An advocacy group for early-childhood education launched a public-awareness campaign last week to get New York state’s stagnant Universal Prekindergarten program back on track.
“We want to try to restart the stalled process,” said Karen Schimke, a co-director of the Center for Early Care and Education, the organization running the Winning Beginning NY campaign.
The center, established in 1999, is a project of Child Care Inc., a New York City-based child-care resource and referral agency, and the Schuyler Center for Analysis and Advocacy, an Albany think tank that focuses on health and human services.
The campaign will push for a $50 million increase in funding for the 2004 fiscal year and work to ensure that pre-K dollars are spent only on pre-K. Currently, districts that qualify for the funds can choose to spend them on other needs.

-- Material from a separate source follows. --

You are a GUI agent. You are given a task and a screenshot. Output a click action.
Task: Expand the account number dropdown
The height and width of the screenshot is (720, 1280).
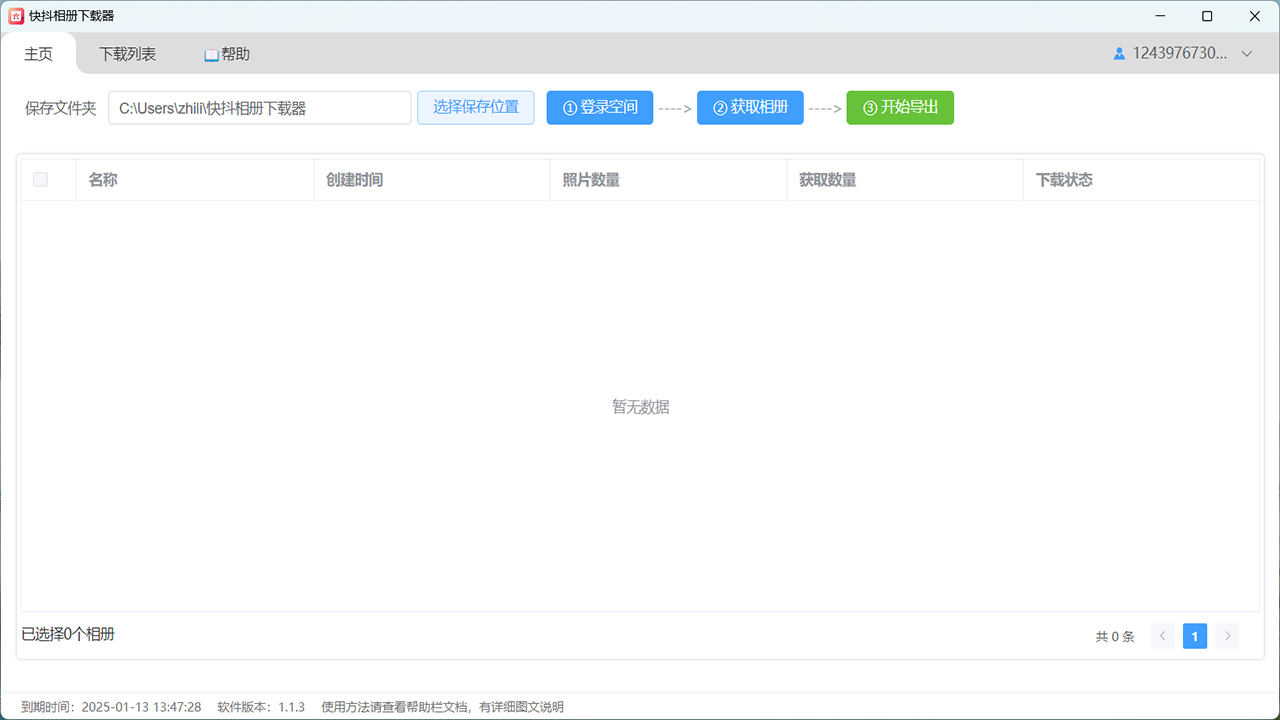click(1246, 53)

Ms. Schimke said she would like to see a change in the state education financing formula that would keep prekindergarten from being such an easy target.
By this school year, New York’s Universal Prekindergarten program was supposed to be offered statewide, and annual funding for the program was to have reached $500 million.
But because the state needed money to recover from the 2001 terrorist attack on the World Trade Center in New York City, funding for the prekindergarten effort has been frozen at roughly $200 million for two fiscal years, leaving thousands of 4-year-olds without access to the program.
Districts Left Out
“We didn’t get slashed, but we didn’t get growth,” said Cynthia E. Gallagher, the coordinator of early-childhood programs for the state education department. “All resources were heading to the city.”
Of New York’s 680 public school districts, 190 currently provide the prekindergarten program. However, under the phase-in process used by the state—which gave priority to districts serving the neediest children—only 224 districts have been eligible so far.
According to data that the center released at an Albany press conference last week, prekindergarten is not being offered in many rural and suburban districts that have high percentages of 4th graders reading below grade level.
Those children are “falling into a reading-achievement gap that could be closed with full availability of state-funded prekindergarten,” the group’s press release says.
However, Ms. Gallagher said trends show that reading scores have been rising, and that community leaders have begun to emphasize early-childhood education even if they don’t offer the prekindergarten program.
In the 2003-04 school year, the first group of children that participated in the state preschool program will be in 4th grade, allowing the state to examine through test scores whether the program is having a direct effect on achievement.